A moment of inertia of each drill string and BHA component is known
or can be readily determined. A torque applied between each BHA
component can be determined from the component inertia values and
from the measured angular acceleration. The thresholds can be set
to operationally significant percentages of the lowest torque which
would cause breaking of a threaded connection or loosening of a
threaded connection in the BHA based upon such inputs as drill
string component material, connection type, thread lubricant
friction factor and applied make-up torque. If the angular
acceleration measured exceeds either threshold 78A, 78B, such as
shown at 76 in FIG. 12, an indication of such condition may be
transmitted to the earth's surface as previously explained with
respect to FIGS. 5 8. Upon receipt of such indication, the rig
operator may change one or more drilling operating parameters, or
instigate operational procedures such as reciprocation of the drill
string or adjusting of drilling fluid formulation in order to
reduce or eliminate the excessive angular acceleration. As was also
previously explained, the calculation of whether the angular
acceleration exceeds the selected threshold may also be performed
at the earth's surface, particularly when using a "wired" drill
pipe such as disclosed in the Hall et al. application described
above, or any other form of high speed telemetry.
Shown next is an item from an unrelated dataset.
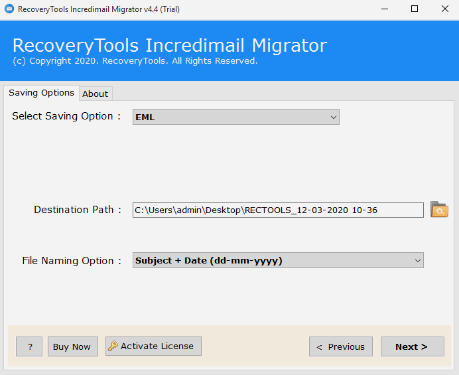The width and height of the screenshot is (459, 375).
Task: Open the File Naming Option dropdown
Action: point(278,261)
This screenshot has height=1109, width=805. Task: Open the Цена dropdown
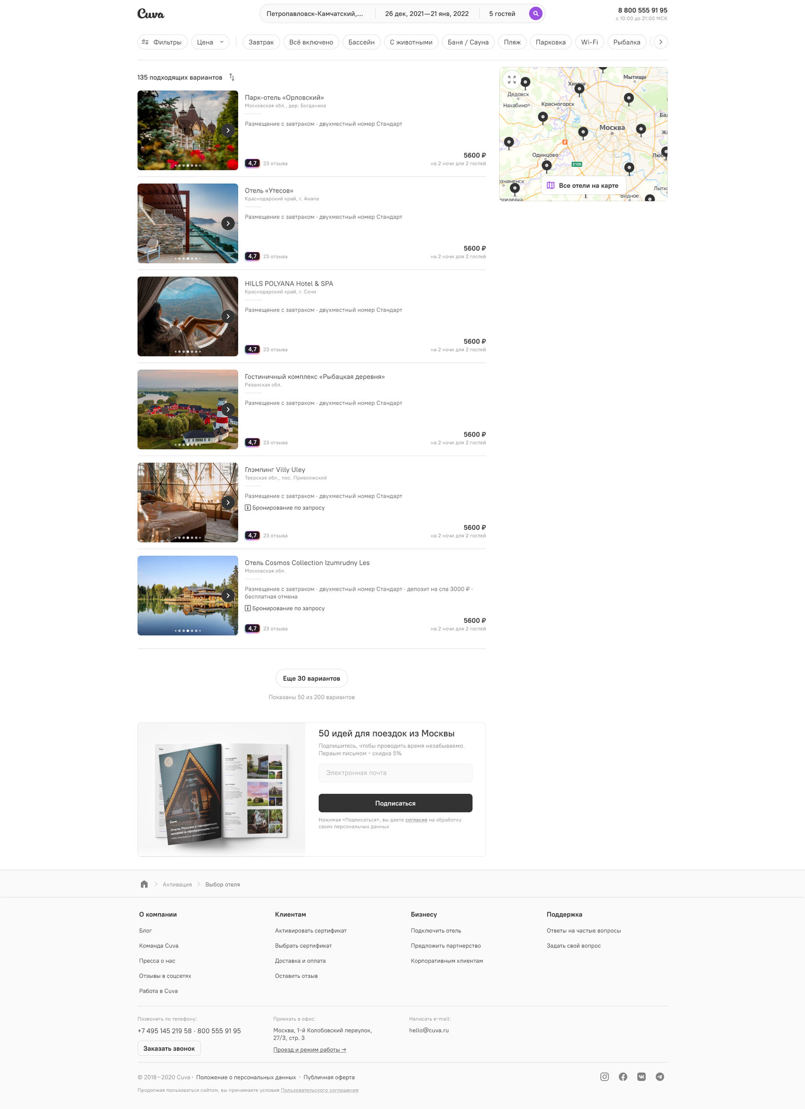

In some embodiments, axial acceleration is measured at the BHA (42
in FIG. 1). Axial acceleration may be measured using the
accelerometer shown at 58 in FIG. 2, for example. In the processor
(46 in FIG. 2) a maximum value of axial acceleration is determined
in a selected time interval. A suitable time interval may be on the
order of 5 to 20 seconds. The time interval is ultimately related
to the time period of the previously described stick-slip motion of
the drill string. The maximum axial acceleration is used to
calculate a maximum axial force on the components of the BHA by
using the mass of the individual components of the BHA and the
acceleration determined as just explained. The axial force is
combined with the maximum torque determined as previously explained
with respect to FIG. 12, to determine whether a safe combined
operating limit for the various components of the BHA is being
exceeded. Methods for combining maximum torque with maximum axial
force to determine whether a BHA is operating within safety limits
are well known in the art.
One embodiment of the invention includes estimating downhole
rotational accelerations from variations in the torque applied to
the drill string by the top drive (14 in FIG. 1). In this
embodiment, as shown in the flow chart of FIG. 14, torque is
measured at the surface. Next, the amplitude of the torque
variations and average surface torque values are determined. It is
assumed that the variations in torque measured at the surface are
related to variations in torque along the drill string and at the
BHA. The torque variations thus estimated or determined at the BHA
and along the drill string are then converted to angular
accelerations, or used as torque values directly assuming the
torque variation is generated at various points along the drill
string, as explained above with reference to FIG. 12, to determine
if a safe torque on components of the BHA is being exceeded.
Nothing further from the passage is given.